Andritz Tekankan Pentingnya Asupan Listrik Berteknologi Ramah Lingkungan

Andritz Tekankan Pentingnya Asupan Listrik Berteknologi Ramah Lingkungan
Josef M Ullmer selaku Presiden Direktur PT Andritz Hydro. ( Foto: istimewa )
Chairul Fikri / CAH Jumat, 15 Maret 2019 | 19:06 WIB

Jakarta, Beritasatu.com - Sebagai negara dengan populasi terbesar di Asia Tenggara, Indonesia hingga kini masih kekurangan asupan listrik dengan hanya mempunyai total kapasitas hidro terpasang sekitar 5.258per MW atau hanya 6 persen dari potensi tenaga air yang layak secara teknis dikembangkan sejauh ini. Pembangkit listrik tenaga air akan memainkan peranan penting dalam skema pengembangan negara ini.

Berkaca dari hal tersebut, PT Andritz sebagai perusahaan penyuplai mesin, penyuplai perlengkapan dan pelayanan bagi turbin hydro turbo bagi Pembangkit Listrik Tenaga Air (PLTA), merasa perlu untuk mempresentasikan teknologi yang mereka miliki untuk digunakan sebagai asupan listrik bagi masyarakat Indonesia.

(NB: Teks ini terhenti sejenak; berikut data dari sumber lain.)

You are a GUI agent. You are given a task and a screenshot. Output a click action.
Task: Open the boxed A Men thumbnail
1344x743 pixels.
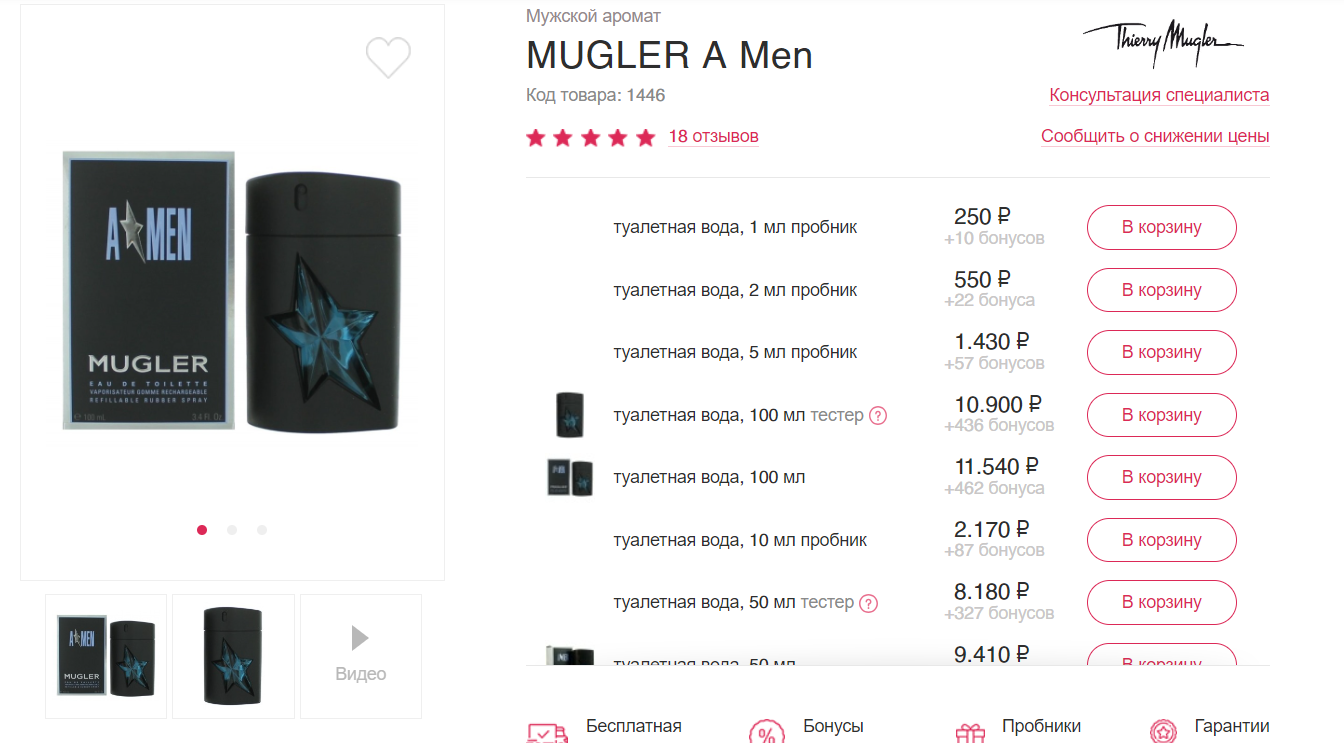[x=106, y=656]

"Sebagai negara besar di kawasan Asia, Indonesia pertumbuhannya memang sangat pesat. Namun demikian kebutuhan besar akan energi listrik dan pertumbuhan yang tinggi, potensi besar energi hidro yang belum terpakai dan disaat yang sama, kemampuan finansial terbatas di banyak negara," ujar Presiden Direktur PT Andritz Hydro, Josef M Ullmer, saat ditemui Beritasatu.com dalam acara Customer Gathering Andritz 2019, di Jakarta, Jumat (15/3/2019).

Meskipun telah banyak insentif yang diberikan oleh pemerintah terkait proses perizinan, tetapi secara keseluruhan sangat rumit dan memakan waktu. Apalagi diungkapkan Josef, keinginan dan pengertian yang kurang bagus dari sektor perbankan lokal untuk memberikan skema pembiayaan jangka panjang yang atraktif untuk proyek pembangunan hidro. 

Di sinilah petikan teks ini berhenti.